* **About this exercise**:
Even where a line looks wrong, copy it exactly and include every entry.

* **Collected data entries**:
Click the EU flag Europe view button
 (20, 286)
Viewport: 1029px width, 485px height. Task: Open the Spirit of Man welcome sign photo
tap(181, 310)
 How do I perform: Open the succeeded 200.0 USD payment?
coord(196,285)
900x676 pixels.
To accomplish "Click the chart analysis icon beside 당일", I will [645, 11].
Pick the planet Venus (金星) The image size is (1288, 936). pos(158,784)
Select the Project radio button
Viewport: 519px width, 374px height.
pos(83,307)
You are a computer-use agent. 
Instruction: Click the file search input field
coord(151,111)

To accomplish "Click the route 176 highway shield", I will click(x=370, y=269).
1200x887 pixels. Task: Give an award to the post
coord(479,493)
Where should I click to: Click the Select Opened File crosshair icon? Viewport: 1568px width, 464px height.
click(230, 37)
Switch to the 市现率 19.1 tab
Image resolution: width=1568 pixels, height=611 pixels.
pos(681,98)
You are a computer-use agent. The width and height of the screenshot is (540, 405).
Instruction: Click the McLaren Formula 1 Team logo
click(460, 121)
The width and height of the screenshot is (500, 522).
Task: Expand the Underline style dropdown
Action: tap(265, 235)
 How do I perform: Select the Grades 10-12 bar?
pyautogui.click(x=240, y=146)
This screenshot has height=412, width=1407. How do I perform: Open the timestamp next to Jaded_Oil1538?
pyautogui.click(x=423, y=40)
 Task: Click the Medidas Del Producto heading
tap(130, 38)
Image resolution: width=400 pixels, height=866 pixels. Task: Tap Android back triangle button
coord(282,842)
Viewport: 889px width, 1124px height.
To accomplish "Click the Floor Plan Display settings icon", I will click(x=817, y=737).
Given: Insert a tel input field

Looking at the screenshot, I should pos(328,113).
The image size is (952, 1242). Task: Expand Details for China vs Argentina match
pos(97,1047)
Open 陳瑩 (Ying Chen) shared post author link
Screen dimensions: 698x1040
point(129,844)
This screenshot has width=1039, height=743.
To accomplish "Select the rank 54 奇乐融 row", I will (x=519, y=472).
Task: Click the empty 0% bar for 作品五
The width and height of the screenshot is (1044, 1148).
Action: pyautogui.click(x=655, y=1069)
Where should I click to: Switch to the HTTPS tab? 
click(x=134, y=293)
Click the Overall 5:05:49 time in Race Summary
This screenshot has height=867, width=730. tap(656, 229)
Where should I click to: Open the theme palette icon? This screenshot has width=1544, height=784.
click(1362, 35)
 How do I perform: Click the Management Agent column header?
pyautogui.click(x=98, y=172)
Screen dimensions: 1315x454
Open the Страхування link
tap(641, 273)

* **Exercise result**:
Click the EU flag Europe view button
 (20, 286)
Viewport: 1029px width, 485px height. Task: Open the Spirit of Man welcome sign photo
tap(181, 310)
 How do I perform: Open the succeeded 200.0 USD payment?
coord(196,285)
900x676 pixels.
To accomplish "Click the chart analysis icon beside 당일", I will [645, 11].
Pick the planet Venus (金星) The image size is (1288, 936). pos(158,784)
Select the Project radio button
Viewport: 519px width, 374px height.
pos(83,307)
You are a computer-use agent. 
Instruction: Click the file search input field
coord(151,111)

To accomplish "Click the route 176 highway shield", I will click(x=370, y=269).
1200x887 pixels. Task: Give an award to the post
coord(479,493)
Where should I click to: Click the Select Opened File crosshair icon? Viewport: 1568px width, 464px height.
click(230, 37)
Switch to the 市现率 19.1 tab
Image resolution: width=1568 pixels, height=611 pixels.
pos(681,98)
You are a computer-use agent. The width and height of the screenshot is (540, 405).
Instruction: Click the McLaren Formula 1 Team logo
click(460, 121)
The width and height of the screenshot is (500, 522).
Task: Expand the Underline style dropdown
Action: tap(265, 235)
 How do I perform: Select the Grades 10-12 bar?
pyautogui.click(x=240, y=146)
This screenshot has height=412, width=1407. How do I perform: Open the timestamp next to Jaded_Oil1538?
pyautogui.click(x=423, y=40)
 Task: Click the Medidas Del Producto heading
tap(130, 38)
Image resolution: width=400 pixels, height=866 pixels. Task: Tap Android back triangle button
coord(282,842)
Viewport: 889px width, 1124px height.
To accomplish "Click the Floor Plan Display settings icon", I will click(x=817, y=737).
Given: Insert a tel input field

Looking at the screenshot, I should pos(328,113).
The image size is (952, 1242). Task: Expand Details for China vs Argentina match
pos(97,1047)
Open 陳瑩 (Ying Chen) shared post author link
Screen dimensions: 698x1040
point(129,844)
This screenshot has width=1039, height=743.
To accomplish "Select the rank 54 奇乐融 row", I will (x=519, y=472).
Task: Click the empty 0% bar for 作品五
The width and height of the screenshot is (1044, 1148).
Action: pyautogui.click(x=655, y=1069)
Where should I click to: Switch to the HTTPS tab? 
click(x=134, y=293)
Click the Overall 5:05:49 time in Race Summary
This screenshot has height=867, width=730. tap(656, 229)
Where should I click to: Open the theme palette icon? This screenshot has width=1544, height=784.
click(1362, 35)
 How do I perform: Click the Management Agent column header?
pyautogui.click(x=98, y=172)
Screen dimensions: 1315x454
Open the Страхування link
tap(641, 273)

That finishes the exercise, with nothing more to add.